The Life of George Washington, Vol. 3 (of 5) eBook

This eBook from the Gutenberg Project consists of approximately 359 pages of information about The Life of George Washington, Vol. 3 (of 5).

The Life of George Washington, Vol. 3 (of 5) eBook

This eBook from the Gutenberg Project consists of approximately 359 pages of information about The Life of George Washington, Vol. 3 (of 5).

The first effort made to enlist troops for the war had, in some degree, succeeded.  While these men found themselves obliged to continue in service without compensation, and often without the common necessaries of life, they perceived the vacant ranks in their regiments filled up by men who were to continue only for a few months, and who received bounties for that short service, from individuals or from the states, which were of great real value, and which appeared to soldiers not acquainted with the actual state of depreciation, to be immense.  They could not fail to compare situations, and to repine at engagements which deprived them of advantages which they saw in possession of others.  Many were induced to contest those engagements;[36] many to desert a service in which they experienced such irritating inequalities; and all felt with the more poignant indignation, those distressing failures in the commissary department, which so frequently recurred.

[Footnote 36:  In some instances, the civil power of the state in which such soldiers happened to be, attempted to interfere and to discharge even those belonging to the lines of other states, who asserted their right to be discharged.  It was with some difficulty the general could arrest this dangerous interposition.]

[Sidenote:  Committee of Congress deputed to camp.]

In consequence of the strong representations made to congress on these various causes of disquiet, a committee of three members repaired to camp for the purpose of consulting with the Commander-in-chief on such arrangements as the means in possession of the government would enable it to make, and the present state of the army might require.  In representing the condition of the troops, they said, “That the army was unpaid for five months; that it seldom had more than six days’ provisions in advance, and was on several occasions, for several successive days, without meat; that the army was destitute of forage; that the medical department had neither tea, chocolate, wine, nor spirituous liquors of any kind; that every department of the army was without money, and had not even the shadow of credit left; that the patience of the soldiers, borne down by the pressure of complicated sufferings, was on the point of being exhausted.”

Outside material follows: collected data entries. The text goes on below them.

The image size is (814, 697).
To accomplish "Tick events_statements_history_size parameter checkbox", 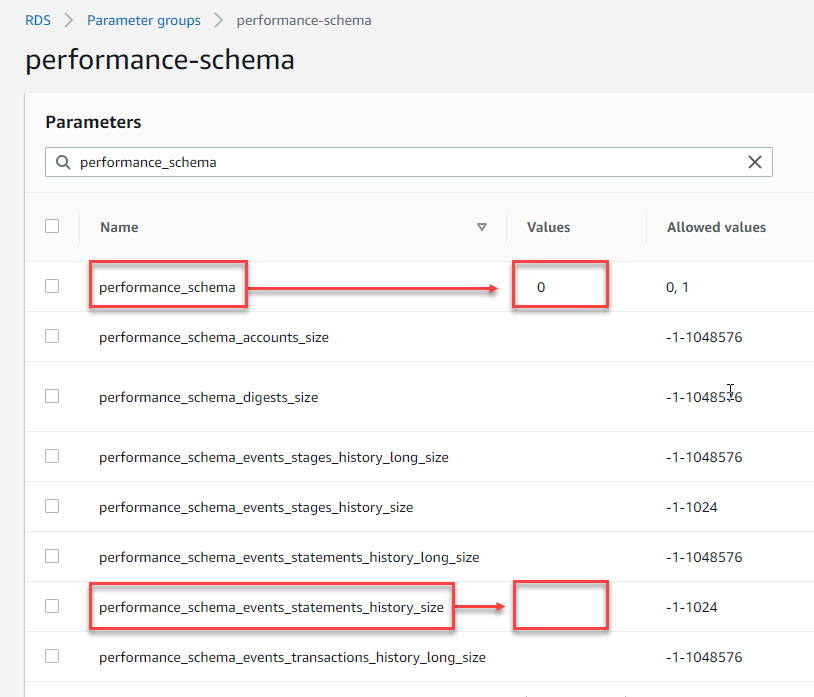I will 52,606.
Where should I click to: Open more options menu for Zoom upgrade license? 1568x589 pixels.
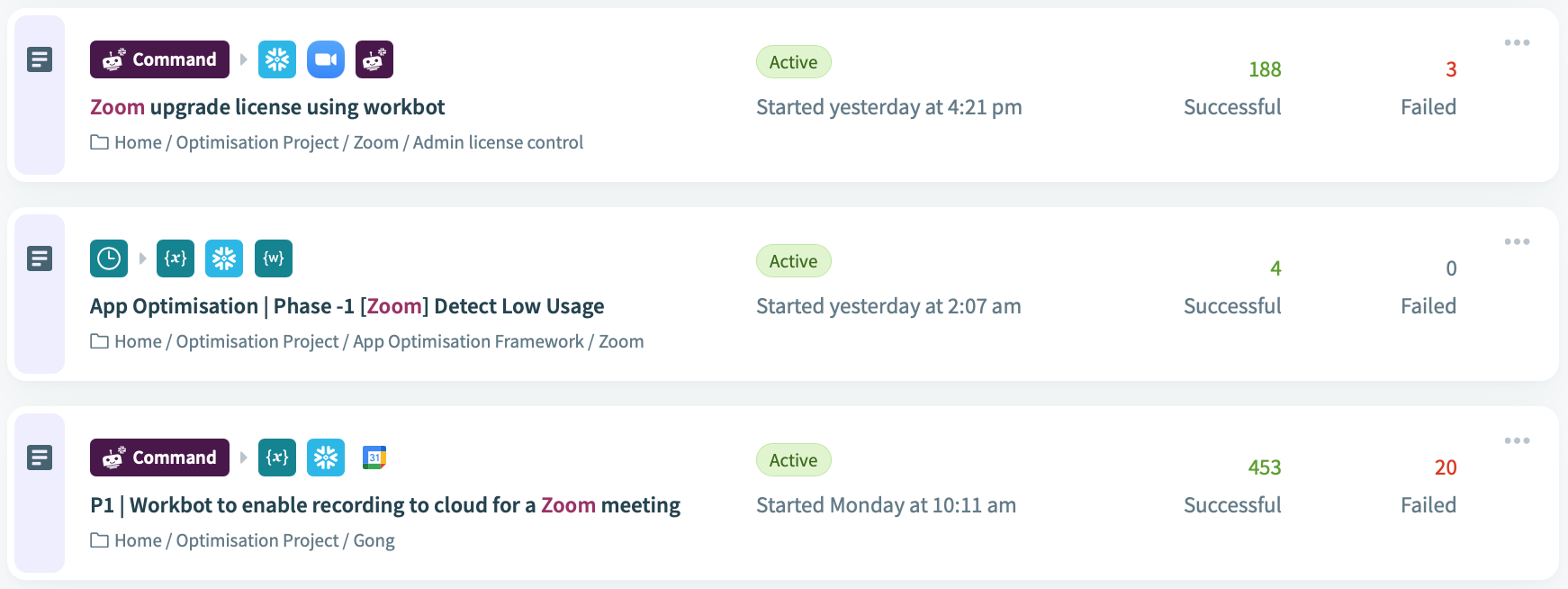click(x=1517, y=42)
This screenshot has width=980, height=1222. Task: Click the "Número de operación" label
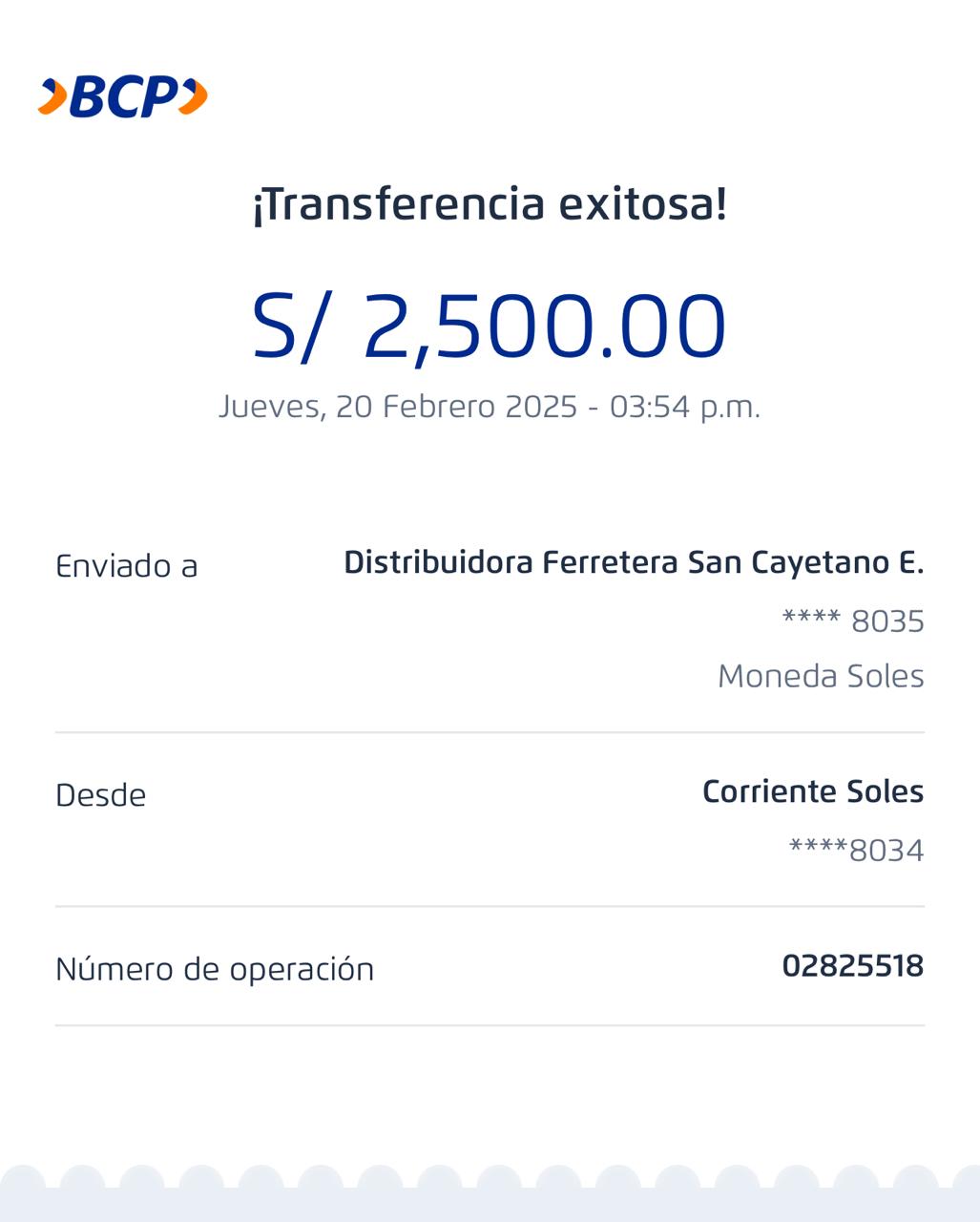[215, 969]

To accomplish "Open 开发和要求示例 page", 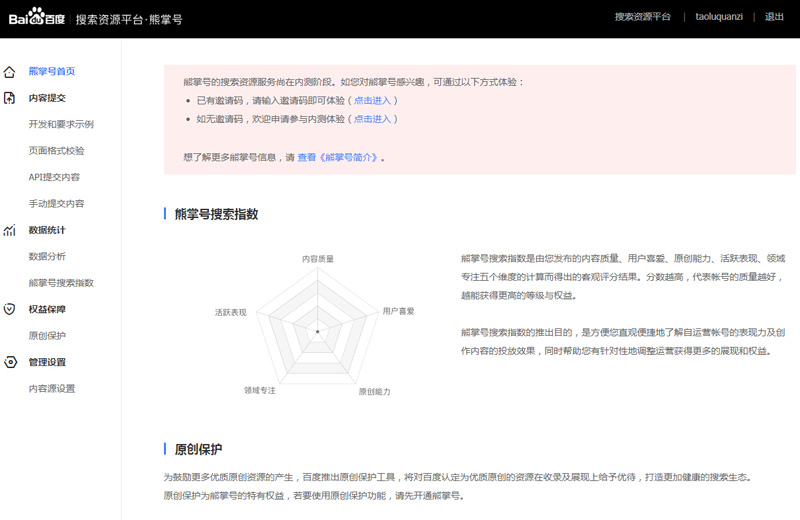I will [x=61, y=125].

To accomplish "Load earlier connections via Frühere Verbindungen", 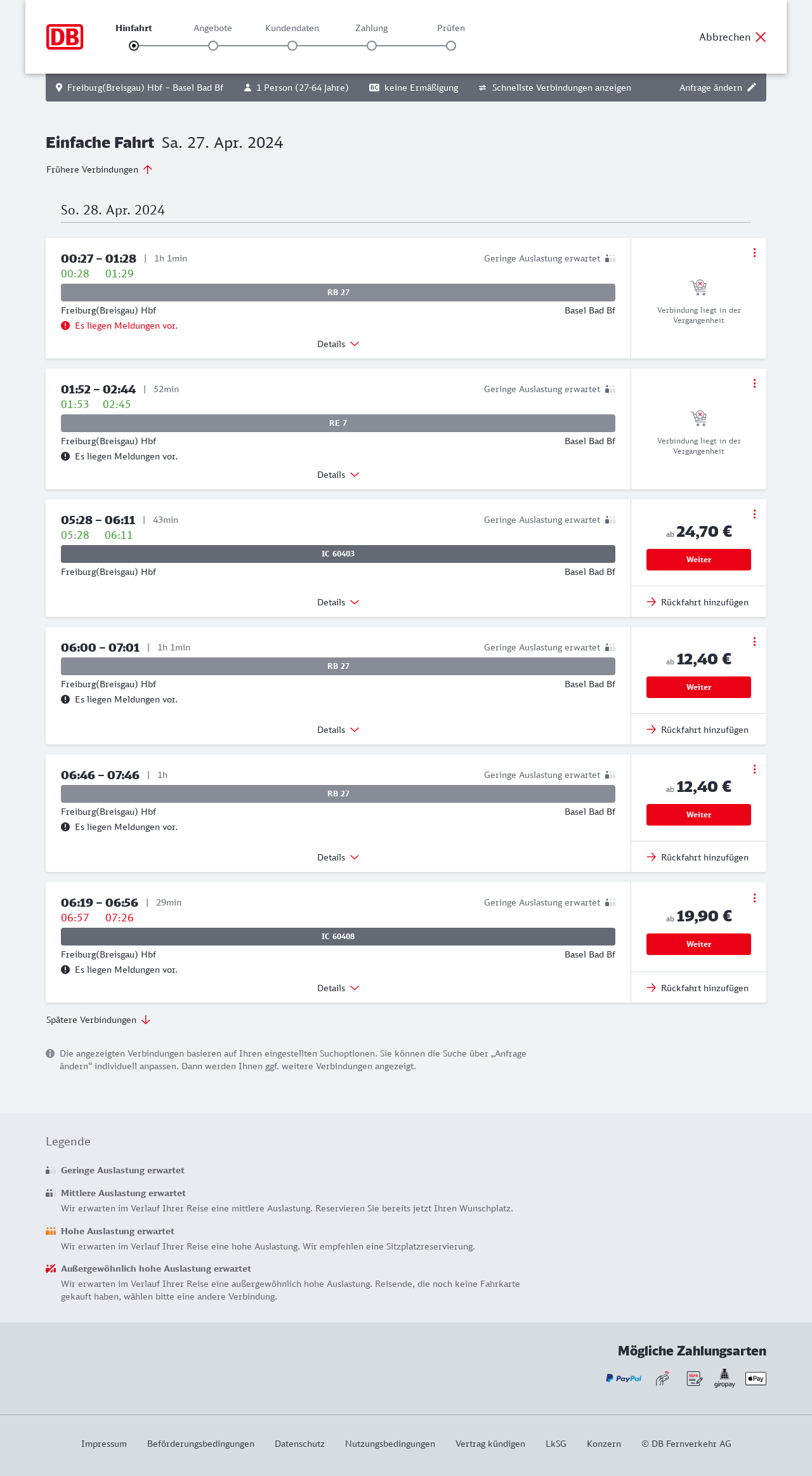I will pos(100,169).
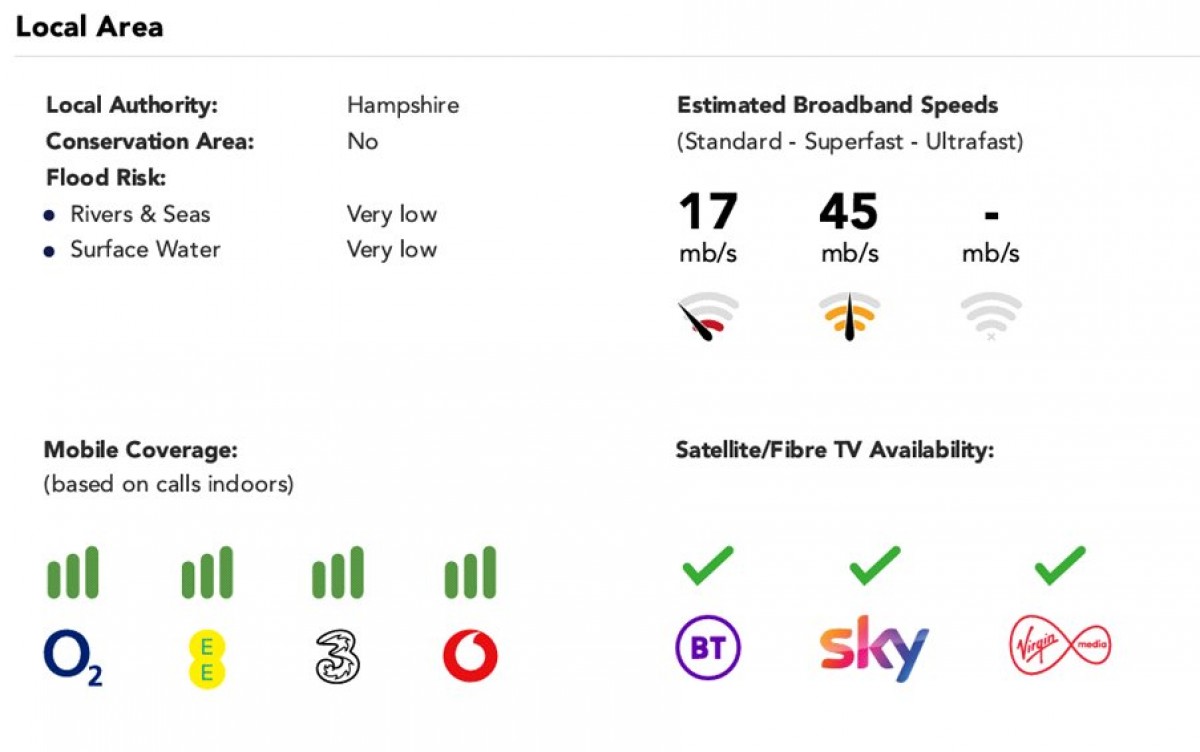
Task: Select the Sky TV logo
Action: point(874,648)
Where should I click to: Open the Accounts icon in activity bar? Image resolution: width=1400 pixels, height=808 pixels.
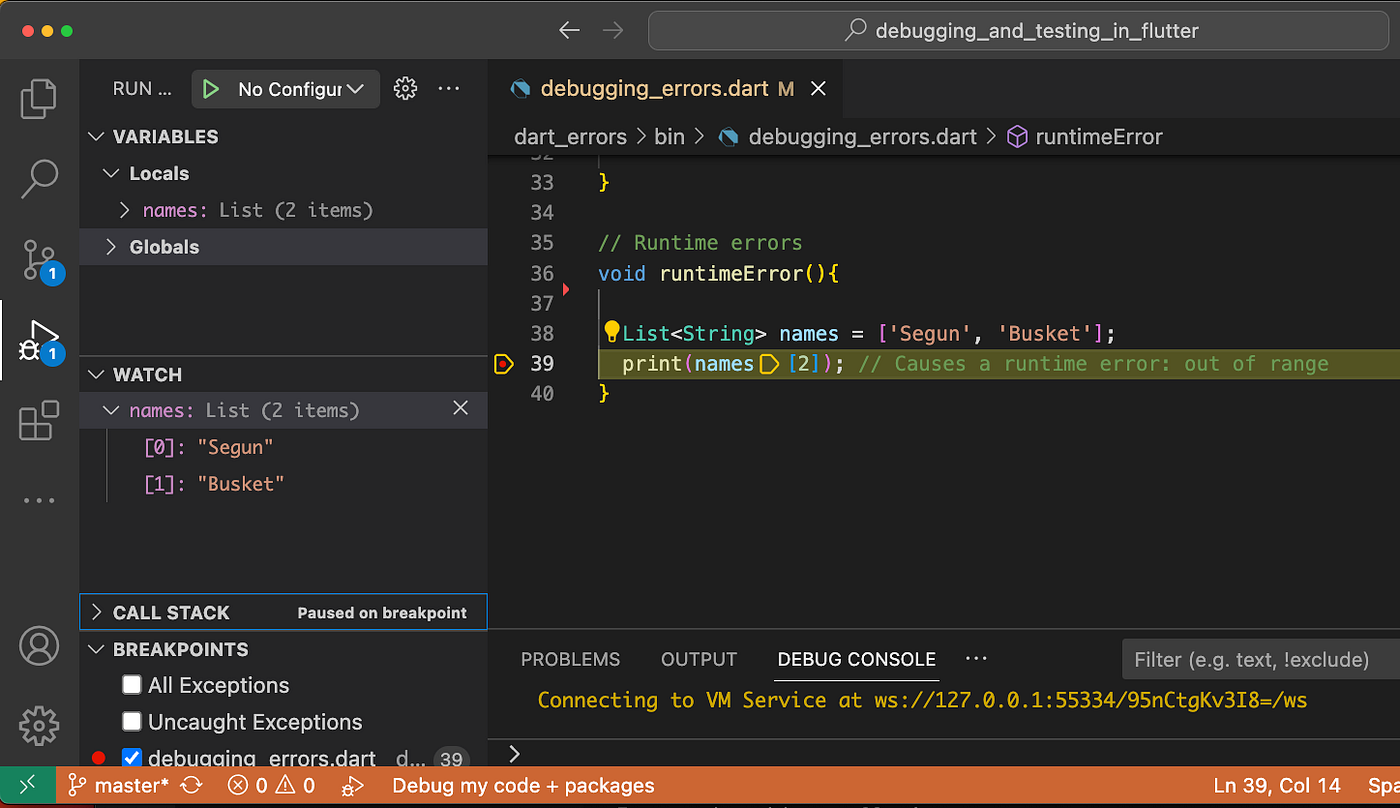click(39, 646)
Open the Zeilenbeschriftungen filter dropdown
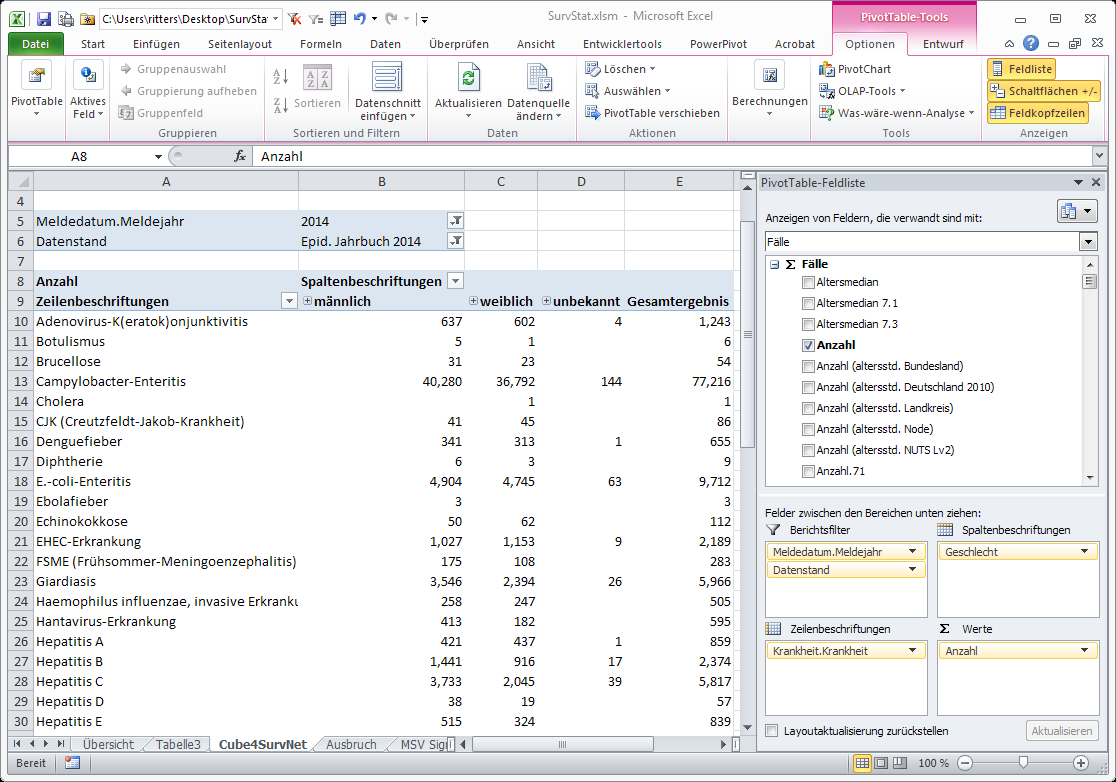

To relieve this gloomy state of things by transfusing into it a ray of hope for the future, a resolution was passed, declaring that congress would make good to the line of the army, and to the independent corps thereof, the deficiency of their original pay, which had been occasioned by the depreciation of the continental currency; and that the money or other articles heretofore received, should be considered as advanced on account, to be comprehended in the settlement to be finally made.  The benefits of this resolution were confined to those who were then in actual service, or should thereafter come into it, and who were engaged for the war or for three years.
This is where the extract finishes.